Corriere 17.4.16
Tony Blair e quel «fondo segreto» per gestire le sue fortune milionarie
Il «Times» svela: l’ex premier si fece consigliare dal capo dell’Agenzia delle entrate
di Sara Gandolfi
La
«glasnost» finanziaria fa una nuova vittima a Londra. Dopo il primo
ministro conservatore David Cameron, che nei giorni scorsi si è trovato a
giustificare un po’ goffamente la presenza del suo cognome nei Panama
Papers, è la volta di Tony Blair. Un team di reporter sotto copertura
del Times ha svelato ieri che l’ex premier laburista creò un «fondo
segreto» per gestire la sua fortuna plurimilionaria, facendosi pure
consigliare dall’allora direttore dell’ufficio Revenue&Customs
(Hmrc), l’agenzia delle entrate britannica.
A spifferare le opache
manovre fiscali di Blair sono stati due suoi ex consulenti che,
credendo di parlare con i rappresentati di una ricca famiglia indiana,
hanno raccontato ai giornalisti tutti i dettagli dell’operazione. Poco
dopo aver lasciato Downing Street, nel 2007, l’ex premier avrebbe
iniziato a versare i proventi della sua attività di «super-consulente»

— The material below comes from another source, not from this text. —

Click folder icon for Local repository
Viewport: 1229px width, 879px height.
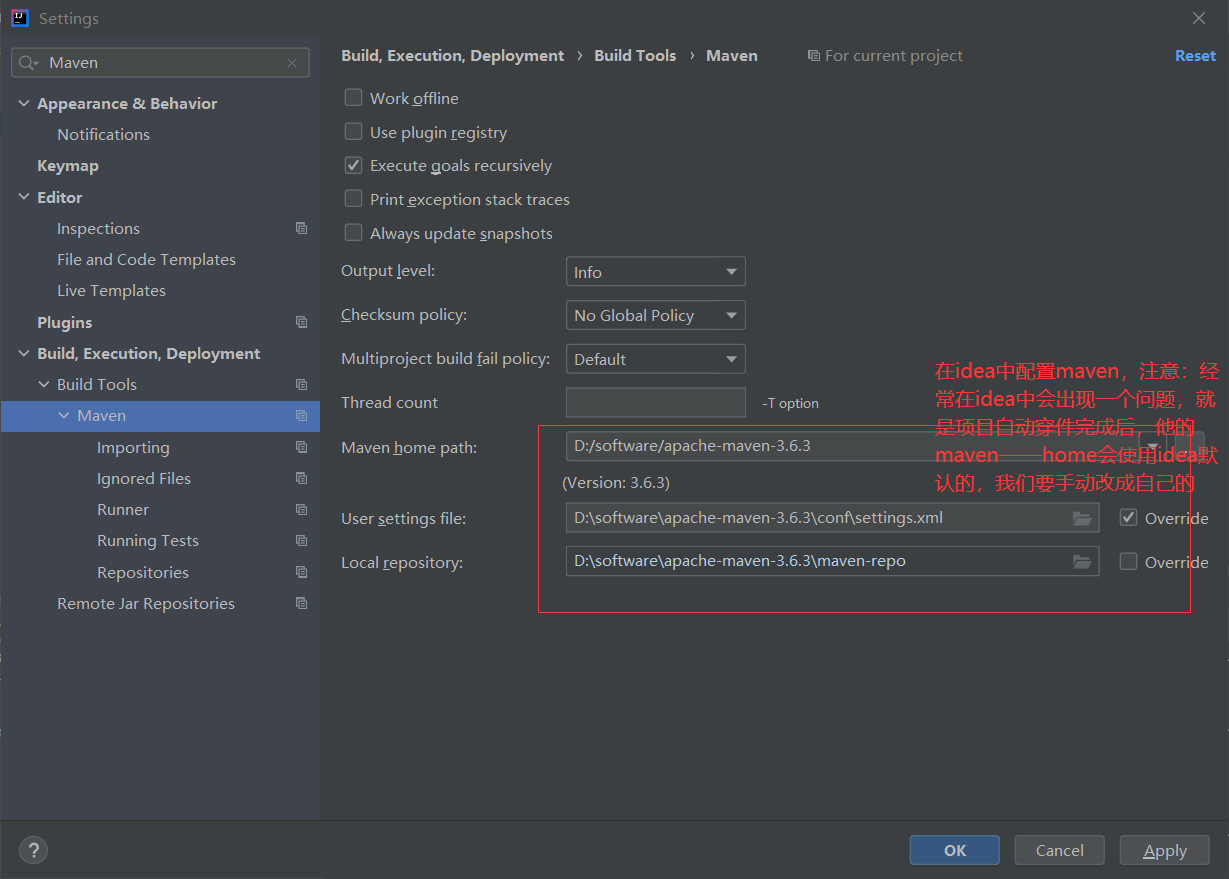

in un cosiddetto Fondo di Interesse in Possessione (IIP), strumento
finanziario legale che può contenere proprietà, azioni o altre fonti di
reddito e che offre significativi vantaggi fiscali, ad esempio la
possibilità di trasferire esentasse i beni ai figli.
La dubbia
moralità dell’impresa, ai limiti del conflitto d’interessi, emerge in
tutta la sue evidenza dalla seconda rivelazione dei due consulenti, cui
il Times concede l’anonimato: l’entourage di Blair avrebbe usato un
canale privilegiato per contattare Dave Hartnett, segretario dell’Hmrc
fino al 2012, e ottenere una consulenza privata sulla gestione fiscale
del fondo, che nel tempo è diventato la cassaforte delle «decine di
milioni di sterline» che l’ex premier ha guadagnato dopo aver lasciato
la guida del governo, a volte con consulenze di dubbio gusto. Se
confermata, la vicenda avrebbe in sé un retrogusto quasi grottesco,
ripensando al «giovane» Blair che durante la corsa alla leadership del
Labour Party, nel 1994, bollò il sistema fiscale britannico come un
paradiso «per chi può assumere i giusti commercialisti».
Hartnett
ieri si è trincerato dietro il segreto professionale mentre la portavoce
di Blair ha negato che egli abbia mai ottenuto «privilegi dalle
autorità fiscali» e ha garantito che «ha pagato le tasse dovute su tutte
le sue entrate». Ma il fronte conservatore, a sua volta scottato dalle
indiscrezioni dei Panama Papers, si è affrettato a cavalcare la storia,
invocando l’apertura di un’inchiesta.
Che Blair non fosse un
«contribuente ordinario», d’altra parte, è cosa nota da tempo anche se
l’entità del suo «impero finanziario» resta un mistero. La sua società
di consulenza, la Tony Blair Associates, vanta centinaia di clienti —
dalle banche d’affari al fondo sovrano di Abu Dhabi o alla società
PetroSaudi — e secondo il Times «utilizza diverse strutture fiscali
opache». In marzo, The Guardian provò a fare i conti in casa Blair,
svelando che Tony, sua moglie Cherie e i figli posseggono almeno dieci
case e 27 appartamenti nel Regno Unito, per un valore stimato di 27
milioni di sterline (circa 34 milioni di euro). Chissà se ora l’ex
premier si persuaderà ad uscire dall’ombra, come ha fatto di recente
Cameron, rendendo pubblica la sua dichiarazione dei redditi: nel
2014-15, l’attuale premier aveva un imponibile di oltre 200.000. Cifra
che Blair sarebbe riuscito ad incassare, nel 2007, con un solo
intervento pubblico. Nella Repubblica popolare cinese.